Why does the split between faith and daily business practices deserve to be counted among the more serious errors of our age? At the core of Catholic social teaching is the human person and without love for neighbor (the human person) business leaders will stay stuck in a utilitarian mindset including and perhaps especially malformed Catholic business leaders.?After all, it's the Catholic business leader who should be at Mass every Sunday hearing about their need to love God and their neighbor.

IV. Growing up it was understood, even in my own Catholic family, that there were two basic “career” directions in which one could go. Secular work or God’s work.?

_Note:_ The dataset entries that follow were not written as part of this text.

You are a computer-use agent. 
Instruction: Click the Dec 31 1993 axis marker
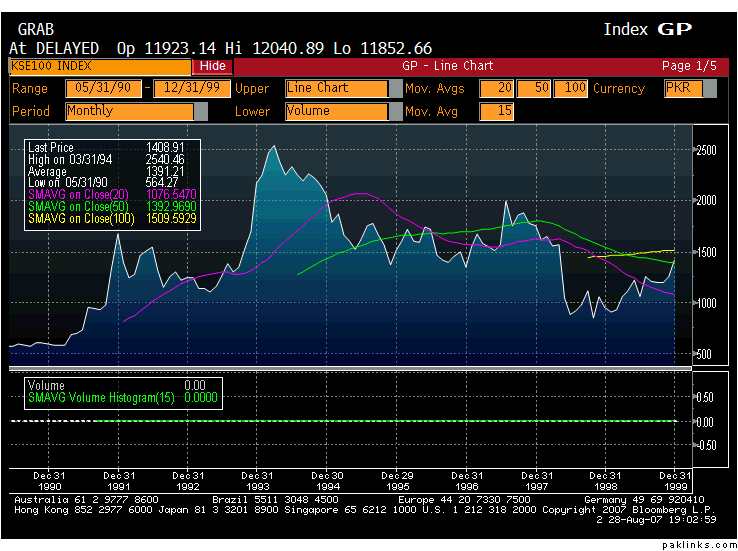pos(260,481)
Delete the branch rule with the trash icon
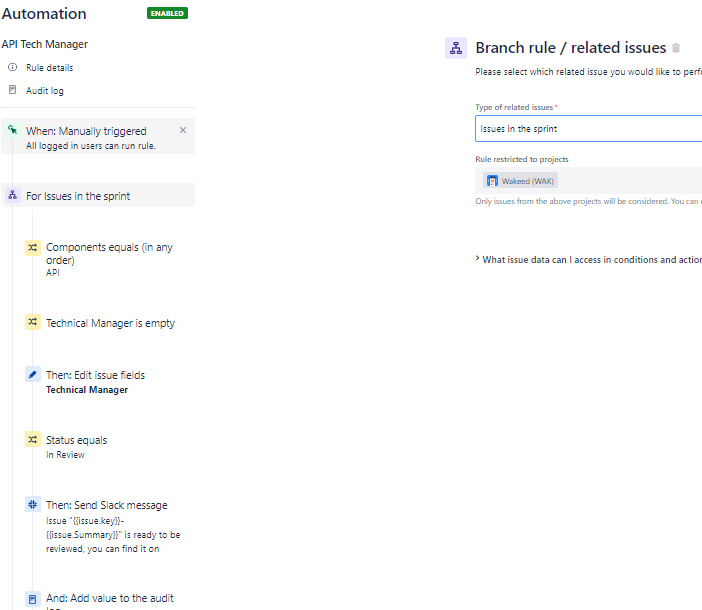 tap(676, 48)
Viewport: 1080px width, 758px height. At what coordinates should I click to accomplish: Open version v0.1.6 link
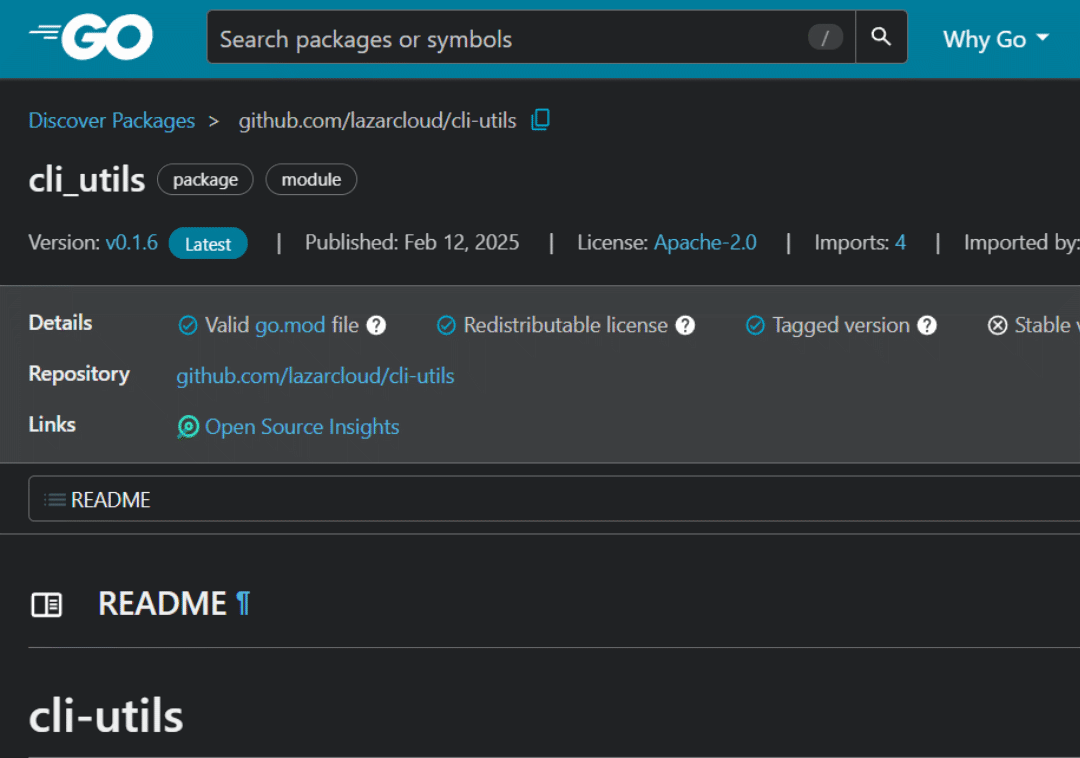(132, 243)
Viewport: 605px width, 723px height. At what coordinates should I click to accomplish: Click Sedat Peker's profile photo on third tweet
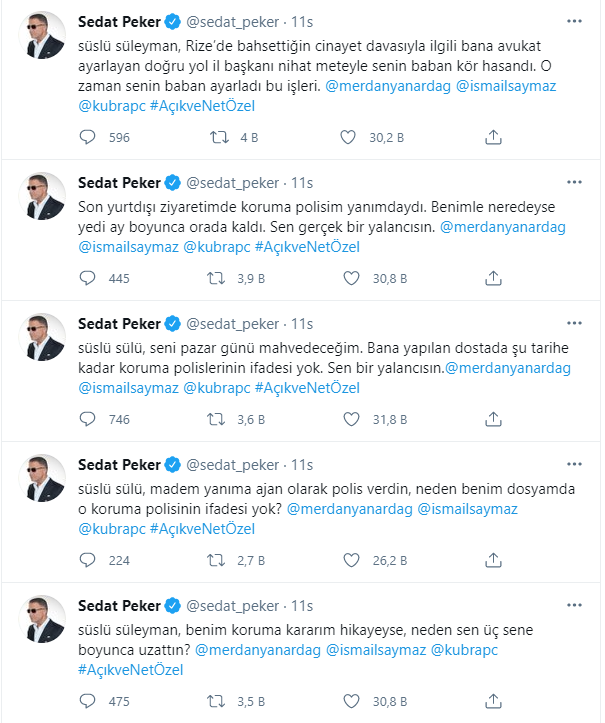pos(45,338)
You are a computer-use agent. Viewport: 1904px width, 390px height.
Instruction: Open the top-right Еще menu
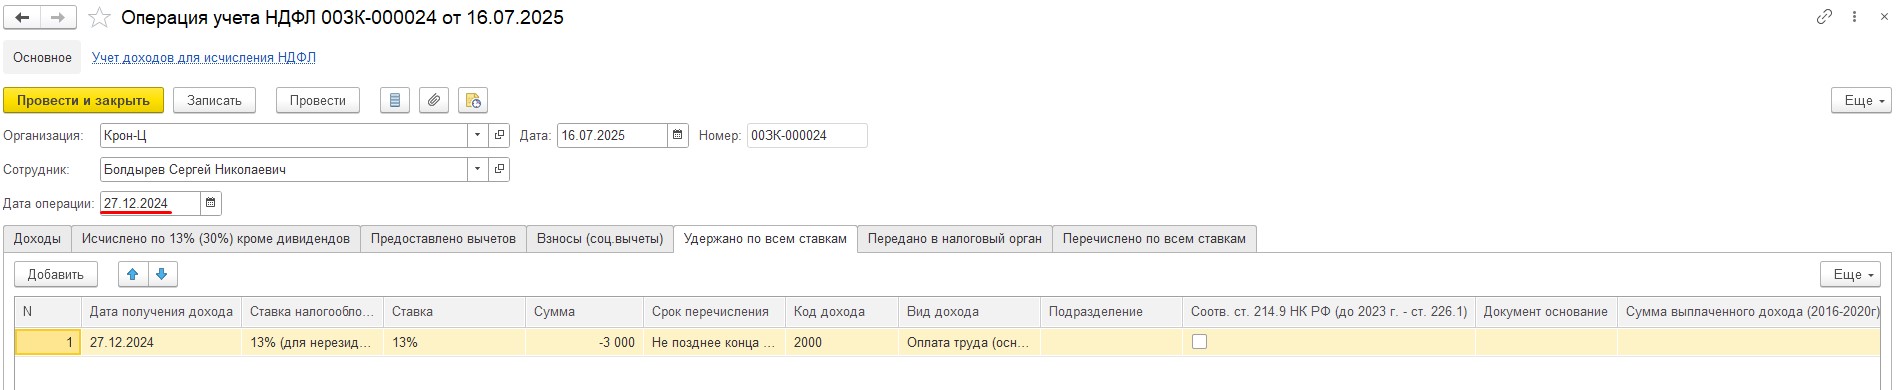tap(1862, 100)
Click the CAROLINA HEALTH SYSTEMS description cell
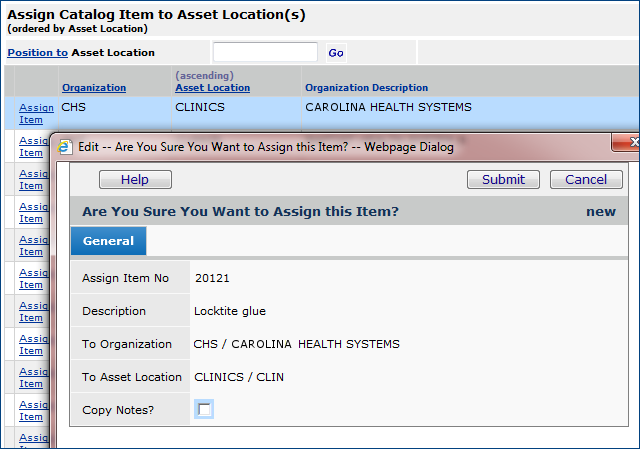The image size is (640, 449). [388, 107]
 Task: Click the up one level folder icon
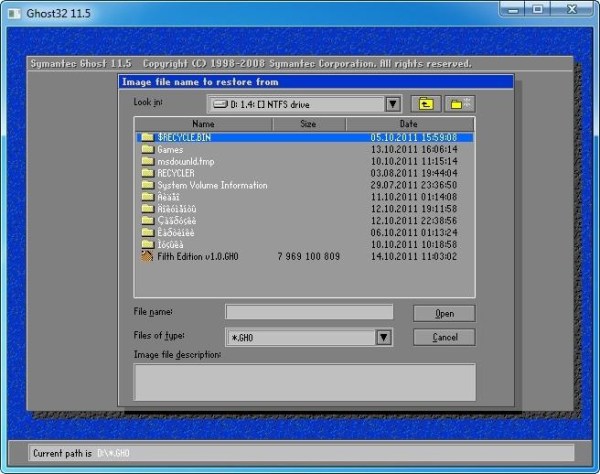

As I dug into this whole “divide” thing (lack of solidarity), I recalled the Baltimore Catechism. I’m old enough to remember it, too young to have been taught it in school. Our career choices were never supposed to an “either/ or” proposition but a “both / and”?more like a stacked level of callings we were to live out all at the same time.?The Catholic Church's order of vocations are:

  1. Universal - To know love and serve God.
  2. Primary - Gift of self to others - Matrimony, Holy Orders, Consecrated Single
  3. Secondary - Our daily work to provide for ourselves in this world while we live out our higher vocations.

V. Our Fallen World – flips the order of our vocations.

The world distorts God’s design for us that is altogether good, true, and beautiful. It kept the vocations but flipped them and changed the meaning. According to the world:

  1. Work is our universal calling. It gives us purpose and things to enjoy
  2. Others are a gift to us.
  3. God is optional so we don't take the time to know Him.

There’s a tug-of-war between the old man and the new man that St. Paul mentions in his letter to Ephesians. We are naturally drawn to the created world, to what we know and can sense rather than to the creator. This creates a barrier to an Integrated Life.

VI. Additional barriers to an Integrated Life

When I piloted the concept for Attollo in 2014, I discovered that the average Catholic business leader is:

Busy and Confused:

  • The time they do have is spent working in the business, not on the business.
  • There was a lack of understanding of their faith beyond the basics.
  • Us versus them. They felt that the "Church" had a negative perception of their vocation. Some felt guilt for making money.
  • They are so busy that while their body was at Mass their head/heart was already at work on Monday.?

They found the theological/philosophical language of Rome and academia– (e.g. Encyclicals etc) intimidating, hard to understand, and thus impossible to incorporate into “real” life. Words like solidarity, subsidiarity, dignity……. Are often met with a blank stare.

  • Our Catholic language is being hijacked or appropriated by the secular world and thus the meaning of our language became twisted. Take "solidarity" for example.

The pilot also found that the Catholic business leader liked having a clear path forward to an integrated life.

  • They had a community of like-minded peers who were both Catholic and business leaders.
  • They immediately felt they were among friends who “got” them.
  • It eliminated “double” loneliness at the top. Lonely because they have to make the decisions of the organization, and also lonely because their Catholic faith is increasingly marginalized and often attacked by an intolerant public.
  • It gave them a forum where they can share openly on matters of faith, family, and business.
  • They had others who would hold them accountable to achieve their goals.?
  • They received real, tangible, and usable information that could be applied in their lives.
  • They felt they had a way to regain control of their lives

The findings above are proven time and time again as I open up new Attollo groups and talk to Catholic business leaders around the country (and other countries too).